Your hooman ALSO gazes into the dream-state beyond time.

He too needs those minutes of seemingly fruitless meditation to shut out the chattering of the world and his own brain. Instead of staring at a wall, though, he’s staring at a white light box or a sheet of paper you’d rather use for ass-blotting.

Now it’s tempting to leap in and fuck up your hooman’s dream state in revenge for all the times he’s done it to you, but I beg you to consider this: you’re better than that.

In your heart are the memories of a thousand lifetimes on this and other worlds, and you know how fragile they can be. Your hooman can’t access them as easily as you can, but he’s trying, and there’s a certain nobility in that. Not your level of nobility, but still.

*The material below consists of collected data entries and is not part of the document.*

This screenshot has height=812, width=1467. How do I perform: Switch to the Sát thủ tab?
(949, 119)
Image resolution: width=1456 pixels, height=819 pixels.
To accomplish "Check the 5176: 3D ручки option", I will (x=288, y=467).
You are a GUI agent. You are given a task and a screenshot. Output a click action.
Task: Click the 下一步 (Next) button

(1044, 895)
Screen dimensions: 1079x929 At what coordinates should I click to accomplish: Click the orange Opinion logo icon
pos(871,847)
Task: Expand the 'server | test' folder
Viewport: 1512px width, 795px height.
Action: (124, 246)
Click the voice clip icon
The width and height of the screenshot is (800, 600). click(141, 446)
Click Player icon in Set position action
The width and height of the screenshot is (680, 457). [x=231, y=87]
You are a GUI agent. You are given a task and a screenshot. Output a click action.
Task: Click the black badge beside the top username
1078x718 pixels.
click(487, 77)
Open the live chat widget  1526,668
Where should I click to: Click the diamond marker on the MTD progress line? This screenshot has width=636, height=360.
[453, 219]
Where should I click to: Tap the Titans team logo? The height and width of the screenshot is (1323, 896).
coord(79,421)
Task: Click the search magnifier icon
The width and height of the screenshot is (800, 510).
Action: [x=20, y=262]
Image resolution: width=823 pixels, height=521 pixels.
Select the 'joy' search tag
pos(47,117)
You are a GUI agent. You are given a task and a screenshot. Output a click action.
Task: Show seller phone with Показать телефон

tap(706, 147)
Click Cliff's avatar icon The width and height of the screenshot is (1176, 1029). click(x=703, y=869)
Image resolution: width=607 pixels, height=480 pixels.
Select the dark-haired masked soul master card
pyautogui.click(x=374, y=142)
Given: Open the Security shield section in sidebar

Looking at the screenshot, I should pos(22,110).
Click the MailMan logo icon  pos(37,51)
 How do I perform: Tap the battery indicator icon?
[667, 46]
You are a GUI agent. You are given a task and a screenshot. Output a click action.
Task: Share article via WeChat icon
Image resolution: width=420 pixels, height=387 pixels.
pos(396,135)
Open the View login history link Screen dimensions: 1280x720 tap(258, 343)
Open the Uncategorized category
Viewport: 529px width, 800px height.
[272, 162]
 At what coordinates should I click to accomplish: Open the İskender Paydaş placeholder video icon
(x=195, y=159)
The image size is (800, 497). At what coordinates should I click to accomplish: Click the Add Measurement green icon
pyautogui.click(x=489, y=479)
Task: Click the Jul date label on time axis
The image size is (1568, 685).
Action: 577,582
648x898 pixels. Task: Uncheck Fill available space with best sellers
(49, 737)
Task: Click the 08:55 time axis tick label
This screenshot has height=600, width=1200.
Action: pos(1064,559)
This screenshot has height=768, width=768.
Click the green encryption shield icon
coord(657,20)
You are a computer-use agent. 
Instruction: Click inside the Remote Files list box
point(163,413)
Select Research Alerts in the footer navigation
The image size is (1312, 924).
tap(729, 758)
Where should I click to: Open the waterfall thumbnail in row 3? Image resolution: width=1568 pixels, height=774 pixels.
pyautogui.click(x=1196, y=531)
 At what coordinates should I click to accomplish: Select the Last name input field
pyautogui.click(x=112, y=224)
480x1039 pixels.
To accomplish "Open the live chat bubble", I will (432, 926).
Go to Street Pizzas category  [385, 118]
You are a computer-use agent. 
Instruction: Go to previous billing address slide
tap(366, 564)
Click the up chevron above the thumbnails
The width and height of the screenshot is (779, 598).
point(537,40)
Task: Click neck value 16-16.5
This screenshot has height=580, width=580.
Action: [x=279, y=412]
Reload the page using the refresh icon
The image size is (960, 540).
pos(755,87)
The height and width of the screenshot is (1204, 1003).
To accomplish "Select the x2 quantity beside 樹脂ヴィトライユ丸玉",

You’re lucky that he even wants to try. So few hoomans have a Thing beyond themselves to which they’re looking, something they can take an active part in making real. As you know, that’s fragile because everything on Earth wants to stop that kind of connection to the universe. That’s why there are cars and volcanoes and fleas, to make it all the harder to focus on what’s real.

A man named Edgar Allan Poe once wrote a poem with the line, “Those who dream by day are cognizant of many things which escape those who dream only by night.” You, of course, are one of those who dream by day. So is your hooman.

My advice to you, then, is this: let your hooman stare as much as you can. Yes, sometimes treats take precedence. Yes, sometimes the litter box is a little too thick for comfort. But as much as you can, as often as you can, grant your hooman the chance to glimpse but one thousandth of the visions you see every day.

But if you jump on his shoulder and see pictures of fur-less hoomans wrestling on a bed or in a rest stop bathroom instead of lines of text, go ahead and interrupt.